SOURCE MATERIAL:
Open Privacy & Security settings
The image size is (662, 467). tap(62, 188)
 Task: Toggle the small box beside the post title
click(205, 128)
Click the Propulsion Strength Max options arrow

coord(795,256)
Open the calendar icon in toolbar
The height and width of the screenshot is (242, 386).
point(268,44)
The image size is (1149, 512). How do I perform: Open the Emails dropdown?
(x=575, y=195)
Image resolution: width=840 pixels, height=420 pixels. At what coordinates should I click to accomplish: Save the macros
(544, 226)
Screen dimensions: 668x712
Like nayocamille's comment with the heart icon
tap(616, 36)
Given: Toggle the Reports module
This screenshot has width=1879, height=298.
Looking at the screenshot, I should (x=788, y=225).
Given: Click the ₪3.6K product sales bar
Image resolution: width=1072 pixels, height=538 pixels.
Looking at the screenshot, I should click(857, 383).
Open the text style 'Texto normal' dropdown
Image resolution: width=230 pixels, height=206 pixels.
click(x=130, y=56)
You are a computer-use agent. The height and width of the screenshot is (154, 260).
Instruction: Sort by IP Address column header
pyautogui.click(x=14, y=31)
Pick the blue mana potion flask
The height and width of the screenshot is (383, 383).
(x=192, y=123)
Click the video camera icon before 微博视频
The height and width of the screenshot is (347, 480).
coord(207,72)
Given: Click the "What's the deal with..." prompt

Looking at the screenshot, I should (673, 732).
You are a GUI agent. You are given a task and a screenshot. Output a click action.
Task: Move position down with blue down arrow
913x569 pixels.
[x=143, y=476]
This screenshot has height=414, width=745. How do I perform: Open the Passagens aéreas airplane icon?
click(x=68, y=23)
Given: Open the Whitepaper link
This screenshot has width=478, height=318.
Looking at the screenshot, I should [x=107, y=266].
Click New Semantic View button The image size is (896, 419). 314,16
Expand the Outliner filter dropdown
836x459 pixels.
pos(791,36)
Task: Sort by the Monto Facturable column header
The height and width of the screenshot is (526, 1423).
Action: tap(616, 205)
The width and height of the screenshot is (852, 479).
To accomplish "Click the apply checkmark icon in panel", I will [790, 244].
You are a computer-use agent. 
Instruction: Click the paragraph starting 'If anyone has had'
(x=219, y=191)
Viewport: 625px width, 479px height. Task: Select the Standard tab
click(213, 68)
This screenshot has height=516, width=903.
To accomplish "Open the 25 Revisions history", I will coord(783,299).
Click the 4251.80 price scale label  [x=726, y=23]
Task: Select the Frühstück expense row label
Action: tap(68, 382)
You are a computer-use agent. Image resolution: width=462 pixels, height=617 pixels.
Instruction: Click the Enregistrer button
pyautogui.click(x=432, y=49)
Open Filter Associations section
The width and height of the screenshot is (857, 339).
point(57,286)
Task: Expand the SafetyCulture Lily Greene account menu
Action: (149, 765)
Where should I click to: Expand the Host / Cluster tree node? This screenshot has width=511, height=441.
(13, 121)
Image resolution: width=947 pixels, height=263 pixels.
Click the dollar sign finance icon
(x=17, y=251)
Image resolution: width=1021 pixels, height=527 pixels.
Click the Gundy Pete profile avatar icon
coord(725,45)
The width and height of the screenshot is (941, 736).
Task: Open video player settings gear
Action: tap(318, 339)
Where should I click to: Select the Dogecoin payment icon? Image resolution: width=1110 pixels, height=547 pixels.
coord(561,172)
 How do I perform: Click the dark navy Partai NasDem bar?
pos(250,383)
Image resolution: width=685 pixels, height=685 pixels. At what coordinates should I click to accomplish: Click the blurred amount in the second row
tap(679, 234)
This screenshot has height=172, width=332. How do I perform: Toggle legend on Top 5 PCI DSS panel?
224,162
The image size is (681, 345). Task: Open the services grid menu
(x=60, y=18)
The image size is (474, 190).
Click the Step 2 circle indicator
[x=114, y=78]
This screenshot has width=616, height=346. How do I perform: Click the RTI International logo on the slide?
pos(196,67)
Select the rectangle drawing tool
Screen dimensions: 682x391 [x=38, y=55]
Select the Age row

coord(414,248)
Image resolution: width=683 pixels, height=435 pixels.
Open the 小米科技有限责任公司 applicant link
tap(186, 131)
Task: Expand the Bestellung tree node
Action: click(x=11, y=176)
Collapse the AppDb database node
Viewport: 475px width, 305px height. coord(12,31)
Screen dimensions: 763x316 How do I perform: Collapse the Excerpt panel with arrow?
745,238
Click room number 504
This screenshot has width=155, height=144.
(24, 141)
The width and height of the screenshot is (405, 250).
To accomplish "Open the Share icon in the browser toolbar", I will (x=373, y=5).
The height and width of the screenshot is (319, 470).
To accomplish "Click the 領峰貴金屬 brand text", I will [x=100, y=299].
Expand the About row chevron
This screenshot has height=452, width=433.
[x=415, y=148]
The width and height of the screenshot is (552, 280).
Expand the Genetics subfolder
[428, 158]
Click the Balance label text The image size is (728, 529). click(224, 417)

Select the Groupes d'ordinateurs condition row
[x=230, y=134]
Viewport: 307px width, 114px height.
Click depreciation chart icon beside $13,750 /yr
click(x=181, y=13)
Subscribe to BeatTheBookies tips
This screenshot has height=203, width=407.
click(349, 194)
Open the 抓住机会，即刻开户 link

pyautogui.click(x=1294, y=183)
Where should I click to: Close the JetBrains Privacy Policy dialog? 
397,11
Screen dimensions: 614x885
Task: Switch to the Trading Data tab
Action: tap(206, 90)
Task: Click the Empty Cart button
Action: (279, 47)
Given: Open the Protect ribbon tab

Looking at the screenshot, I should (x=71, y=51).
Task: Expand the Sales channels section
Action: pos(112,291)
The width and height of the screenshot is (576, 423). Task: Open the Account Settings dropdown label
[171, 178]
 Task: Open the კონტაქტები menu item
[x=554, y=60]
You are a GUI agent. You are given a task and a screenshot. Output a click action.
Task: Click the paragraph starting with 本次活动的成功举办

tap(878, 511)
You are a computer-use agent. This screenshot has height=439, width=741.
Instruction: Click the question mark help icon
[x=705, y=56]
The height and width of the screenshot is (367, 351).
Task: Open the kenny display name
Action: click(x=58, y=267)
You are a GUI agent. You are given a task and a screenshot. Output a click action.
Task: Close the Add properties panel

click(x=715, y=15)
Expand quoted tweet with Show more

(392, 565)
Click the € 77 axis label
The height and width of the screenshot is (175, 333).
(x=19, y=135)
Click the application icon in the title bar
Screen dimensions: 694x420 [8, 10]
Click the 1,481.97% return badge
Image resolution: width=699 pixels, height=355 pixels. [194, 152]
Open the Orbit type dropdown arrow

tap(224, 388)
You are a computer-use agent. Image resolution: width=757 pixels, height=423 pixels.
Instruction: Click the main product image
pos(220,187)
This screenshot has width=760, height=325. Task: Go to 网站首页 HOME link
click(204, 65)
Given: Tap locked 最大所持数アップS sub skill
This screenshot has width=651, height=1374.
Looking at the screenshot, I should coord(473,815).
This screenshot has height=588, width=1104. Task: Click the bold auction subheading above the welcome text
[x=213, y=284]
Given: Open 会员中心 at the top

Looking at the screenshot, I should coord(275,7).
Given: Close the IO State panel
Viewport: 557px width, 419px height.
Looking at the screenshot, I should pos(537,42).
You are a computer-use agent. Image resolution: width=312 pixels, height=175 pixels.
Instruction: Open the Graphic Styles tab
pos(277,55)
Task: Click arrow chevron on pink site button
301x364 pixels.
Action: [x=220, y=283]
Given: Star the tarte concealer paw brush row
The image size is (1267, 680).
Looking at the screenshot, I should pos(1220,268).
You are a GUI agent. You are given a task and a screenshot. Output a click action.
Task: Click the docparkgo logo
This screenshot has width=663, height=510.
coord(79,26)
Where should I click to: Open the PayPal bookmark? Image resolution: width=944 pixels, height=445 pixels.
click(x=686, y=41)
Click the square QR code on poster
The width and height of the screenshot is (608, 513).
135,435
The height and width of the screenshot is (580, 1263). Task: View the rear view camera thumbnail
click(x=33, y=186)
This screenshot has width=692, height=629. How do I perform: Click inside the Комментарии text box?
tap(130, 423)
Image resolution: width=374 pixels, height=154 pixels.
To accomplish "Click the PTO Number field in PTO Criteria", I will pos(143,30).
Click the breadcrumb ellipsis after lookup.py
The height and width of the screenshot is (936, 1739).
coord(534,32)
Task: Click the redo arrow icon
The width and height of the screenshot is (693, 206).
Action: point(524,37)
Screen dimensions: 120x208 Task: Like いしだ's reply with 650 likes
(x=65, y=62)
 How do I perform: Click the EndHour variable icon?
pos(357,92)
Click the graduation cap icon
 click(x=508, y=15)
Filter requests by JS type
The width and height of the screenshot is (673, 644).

TASK STATEMENT: All lines holding the word "agent" must be copied from the data.

RESULT OF THIS TASK:
You are a computer-use agent. The height and width of the screenshot is (154, 260).
You are a GUI agent. You are given a task and a screenshot. Output a click action.
You are a computer-use agent. 
You are a computer-use agent. Image resolution: width=462 pixels, height=617 pixels.
You are a GUI agent. You are given a task and a screenshot. Output a click action.
You are a computer-use agent. This screenshot has height=439, width=741.
You are a GUI agent. You are given a task and a screenshot. Output a click action.
You are a computer-use agent. Image resolution: width=757 pixels, height=423 pixels.
You are a computer-use agent. Image resolution: width=312 pixels, height=175 pixels.
You are a GUI agent. You are given a task and a screenshot. Output a click action.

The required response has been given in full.